$G:C_0^0[0,1] \to C_0^0[0,1]$ is the operator defined as $$G(f)(x) = \int_0^1 \chi_{[0, x]}(t)(x-t)f(t) dt - x \int_0^1 (1-t)f(t)dt$$where $\chi_{[0,x]}$ is the characteristic function of $[0,x]$ and $C_0^0[0,1]$ are continuous functions over $[0,1]$ which are $0$ at the endpoints. Prove that any eigenvalues of $G$ are negative. We are using the inner product $f \cdot g = \int_0^1 f(x)g(x) dx$ and the $L_2$ norm that comes from that inner product.
There is a hint that says to try integration by parts. I have try that on anything I could think to try it with, but never got anywhere.
It's just a matter of transformations.
Let $F(x)=\int_0^xf(t)dt$. We have $F(0) = 0$ and $F' = f$.
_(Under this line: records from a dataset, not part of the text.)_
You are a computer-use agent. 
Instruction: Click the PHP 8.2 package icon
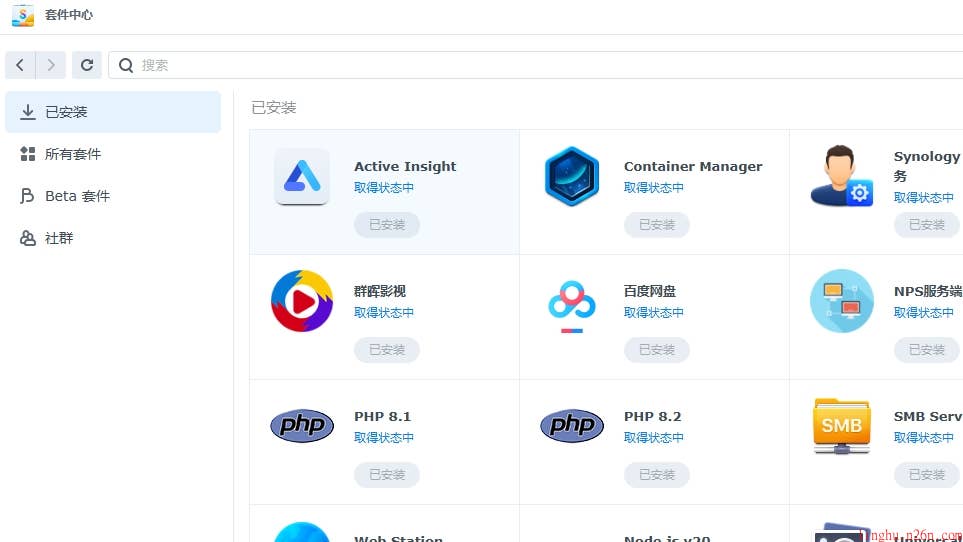tap(572, 426)
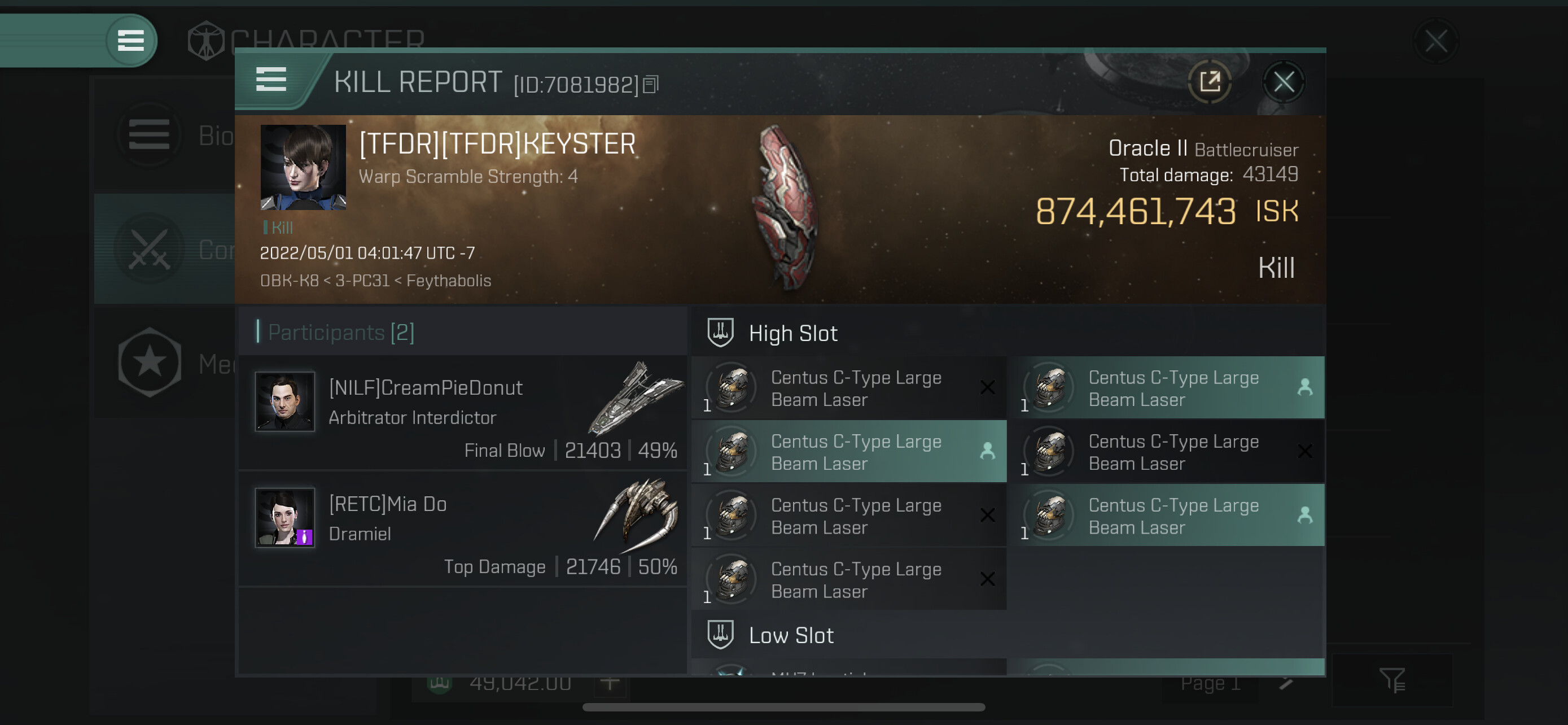Click the High Slot section icon
The width and height of the screenshot is (1568, 725).
(x=720, y=333)
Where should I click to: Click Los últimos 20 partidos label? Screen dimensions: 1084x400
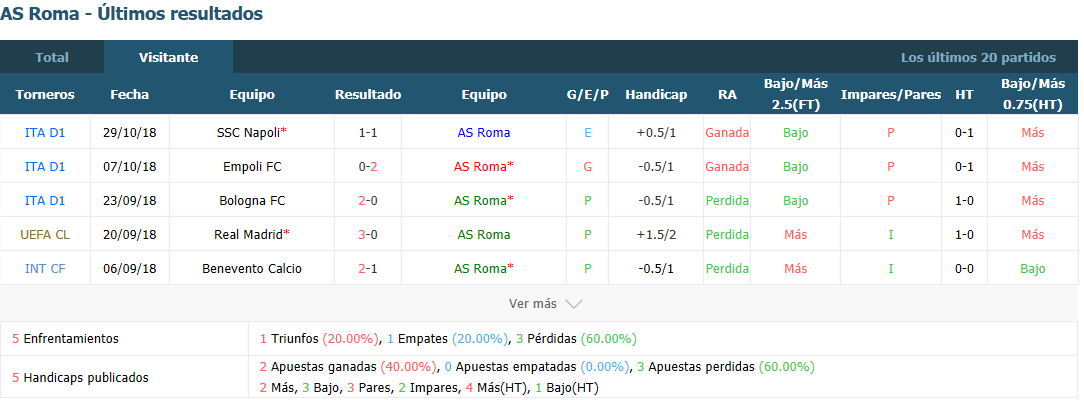(978, 58)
Via integration by parts, we have $$\int_0^x (x - t)f(t)dt = (x - t)F(t)\vert_0^x + \int_0^xF(t)dt = \int_0^x F(t)dt.$$ Therefore: $$G(f)(x) = \int_0^x F(t) dt - x\int_0^1F(t)dt.$$ We then calculate the inner product: $$\langle f, G(f)\rangle = \int_0^1 f(x)G(f)(x)dx = \int_0^1f(x)\left(\int_0^xF(t) dt\right)dx - \int_0^1f(x)\left(x\int_0^1F(t)dt\right)dx.$$
The first term is: $$\left(F(x)\int_0^xF(t)dt\right)\vert_0^1 - \int_0^1F(x)^2dx = F(1)\int_0^1F(t)dt - \int_0^1F(x)^2dx.$$
For the second term, we have: $$\int_0^1xf(x)dx = xF(x)\vert_0^1 - \int_0^1F(x)dx = F(1) - \int_0^1F(x)dx.$$
Putting together, we obtain: $$\langle f, G(f)\rangle = -\int_0^1F(x)^2dx - \left(\int_0^1F(x)dx\right)^2 \leq 0,$$ with equality if and only if $F(x) = 0$ for all $x \in [0, 1]$, i.e. $f = 0$.
This shows that any eigenvalue is strictly negative. Namely, if $f\neq 0$ is an eigenfunction with eigenvalue $\lambda$, then we have $$\lambda \langle f, f\rangle = \langle f, \lambda f\rangle = \langle f, G(f)\rangle < 0.$$
... So this account of yours is used only for asking questions about eigenvalues?